A different kind of interpretation is possible, toning down the violent
rhetoric, begging the question as to what constitutes a Dhimmi or a
Believer? A reformed Islam is surely possible and Manji's is probably the
first major book exploring reasons for hope within the Islamic diaspora,
particularly in the West.
Manji explains that Allahu Akbar does not mean so much "God is great"
but that "God is greater", Greater than my petty views and opinions and the
potential need to kill and destroy in His name.

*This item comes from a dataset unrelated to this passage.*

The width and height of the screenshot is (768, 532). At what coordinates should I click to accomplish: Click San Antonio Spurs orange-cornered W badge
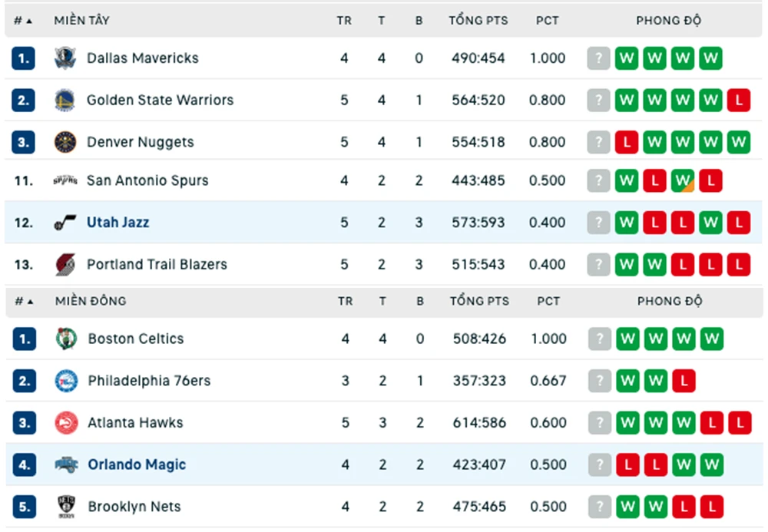[x=683, y=180]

I think that the length of her essay does not permit enough room to explore
the solutions in bringing about reformation - one topic explored in some
detail is women's empowerment. We see that Manji is passionate for the
accommodation of Muslims by civilisation at large, and they should at least
be grateful (given many don't like this book) that she explains the need for
Muslim immigration into the Western or Developed world if they are to
maintain their productivity. Manji talks passionately a bout the need to
educate the disenfranchised young in Muslim countries via media
programs: "Whoever denies these kids economic and civic participation will
incite a degree of chaos capable of convulsing much of the planet". She
seeks the participation of anyone with resources to help Muslims to think
independently, outside the box. She calls this Itjihad, too long swept under
the carpet by theocratic governments.
The author is a powerful communicator and activist and has obviously
started something. Having appreciated this book I can only hope it will
influence Believers in a positive way but Manji's epistle probably falls
largely on deaf ears. At least she may be a Cassandra forewarning her
kindred and us poor infidels as to dangers ahead. This surely rates as a
document of its time, worthy of dissemination and discussion now and in
the future. Its impact if any, remains to be seen.